Websocket API
Enhance your app with our audio-in, audio-out API, enabling seamless, natural conversations with your PlayAI agent. Transform your user experience with the power of voice.
Establishing a Connection
To initiate a conversation, establish a websocket connection to the following URL, including the agentId
as a query parameter:
wss://api.play.ai/v1/agent-conversation?agentId=<your_agent_id>
Initial Setup Message
Upon establishing the connection, the first message sent must be a “setup” message. This message should include your API key and conform to the AgentAPISetupMessage
type, defined as follows in TypeScript:
type AgentAPISetupMessage = {
type: 'setup';
apiKey: string;
enableVad?: boolean;
outputFormat?: 'raw' | 'mp3' | 'wav' | 'ogg' | 'flac' | 'mulaw';
outputSampleRate?: number;
};
The API key provided has to belong to the creator of the agent specified.
The default values for the setup message fields when not specified are:
enableVad
: falseoutputFormat
: ‘mulaw’outputSampleRate
: 24000
Sending Audio Input
After the setup, you can send audio input in the form of a audioIn
message. The audio must be mono (single channel) µ-law (mu-law) encoded at 16000Hz and sent as base64 encoded string. The message format is:
{ "type": "audioIn", "data": "<base64Data>" }
Sample Code for Sending Audio
const mulawData = ...
// mulawData contains audio binary and ws is your WebSocket connection
const base64Data = btoa(String.fromCharCode.apply(null, mulawData));
ws.send(JSON.stringify({ type: 'audioIn', data: base64Data }));
Receiving Audio Output
Audio output from the server will be received in an audioStream
message. The message format is:
{ "type": "audioStream", "data": "<base64Data>" }
The data
field contains base64 encoded audio binary in the selected outputFormat
.
Sample Code for Receiving Audio
const base64Data = eventData.data;
const audioData = Uint8Array.from(atob(base64Data), (c) => c.charCodeAt(0));
// audioData is ready to be appended to the player buffer
player.appendAudioData(audioData);
Handling New Audio Streams
A newAudioStream
message indicates the start of a new response. It is recommended to clear your player buffer and start playing the new stream content upon receiving this message. This message contains no additional fields.
Error Handling
Errors from the server are sent as error
message type, a numeric code and a message in the following format:
{ "type": "error", "code": <errorCode>, "message": "<errorMessage>" }
The table below provides a quick reference to the various error codes and their corresponding messages for the Agent Websocket API.
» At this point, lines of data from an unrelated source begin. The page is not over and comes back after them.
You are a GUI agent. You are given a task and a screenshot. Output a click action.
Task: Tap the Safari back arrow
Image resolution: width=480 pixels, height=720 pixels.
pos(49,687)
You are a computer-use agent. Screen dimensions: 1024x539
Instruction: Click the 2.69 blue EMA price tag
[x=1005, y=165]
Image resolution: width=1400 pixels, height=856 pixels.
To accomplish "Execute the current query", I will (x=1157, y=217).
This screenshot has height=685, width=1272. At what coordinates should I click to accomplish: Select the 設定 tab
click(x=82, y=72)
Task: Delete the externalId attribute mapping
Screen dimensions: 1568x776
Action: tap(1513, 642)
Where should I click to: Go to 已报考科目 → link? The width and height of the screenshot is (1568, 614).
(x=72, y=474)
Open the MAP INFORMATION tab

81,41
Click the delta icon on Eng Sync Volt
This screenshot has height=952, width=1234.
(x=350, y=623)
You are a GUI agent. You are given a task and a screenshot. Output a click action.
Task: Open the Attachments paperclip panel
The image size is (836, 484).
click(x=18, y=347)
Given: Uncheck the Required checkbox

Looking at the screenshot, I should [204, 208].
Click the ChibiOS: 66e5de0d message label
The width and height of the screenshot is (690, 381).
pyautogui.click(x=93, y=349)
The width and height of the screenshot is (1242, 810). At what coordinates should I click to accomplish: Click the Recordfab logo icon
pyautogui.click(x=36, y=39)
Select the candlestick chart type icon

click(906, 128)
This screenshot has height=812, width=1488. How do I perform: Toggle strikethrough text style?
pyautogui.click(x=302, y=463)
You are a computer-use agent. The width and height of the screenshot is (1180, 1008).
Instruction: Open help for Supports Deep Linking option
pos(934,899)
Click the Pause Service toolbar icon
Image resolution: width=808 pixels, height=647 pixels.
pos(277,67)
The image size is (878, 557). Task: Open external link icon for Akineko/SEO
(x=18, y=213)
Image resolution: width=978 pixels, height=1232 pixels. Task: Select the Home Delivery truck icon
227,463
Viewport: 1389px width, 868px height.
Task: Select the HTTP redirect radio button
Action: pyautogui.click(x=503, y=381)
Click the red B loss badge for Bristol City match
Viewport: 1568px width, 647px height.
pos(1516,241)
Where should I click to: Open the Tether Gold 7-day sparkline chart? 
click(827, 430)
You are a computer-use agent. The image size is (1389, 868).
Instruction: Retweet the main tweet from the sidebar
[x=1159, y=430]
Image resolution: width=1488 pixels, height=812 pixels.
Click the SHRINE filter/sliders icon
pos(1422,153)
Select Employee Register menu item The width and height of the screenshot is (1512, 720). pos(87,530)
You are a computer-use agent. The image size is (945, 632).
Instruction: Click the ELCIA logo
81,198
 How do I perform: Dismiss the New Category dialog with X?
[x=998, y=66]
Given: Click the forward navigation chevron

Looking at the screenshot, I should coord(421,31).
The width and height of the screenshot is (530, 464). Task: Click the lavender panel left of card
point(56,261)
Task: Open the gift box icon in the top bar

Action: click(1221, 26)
Error Code | Error Message |
---|---|
1001 | Invalid authorization token. |
1002 | Invalid agent id. |
1005 | Not enough credits. |
2001 | No setup message received. Send a setup message first with your API key. |
2002 | Invalid authorization token. |
2003 | Invalid authorization credentials for specified agent. |
3001 | Internal failure in audio to text processing. |
3002 | Error generating audio answer. |
3003 | Error generating answer. |
3004 | Error processing response. |
4429 | You have reached the maximum number of concurrent connections allowed by your current plan. Please consider upgrading your plan or reducing the number of active connections to continue. |
5001 | Unknown error. Please contact support. |
Voice Activity Detection (VAD)
If VAD is enabled, you will receive voiceActivityStart
and voiceActivityEnd
messages indicating the detection of speech activity in the audio input. These messages help in understanding when the user starts and stops speaking.
This documentation covers the essential aspects of interacting with the PlayAI Websocket API for agent conversations. Ensure that your implementation handles the specified message types and follows the outlined protocols for a seamless integration.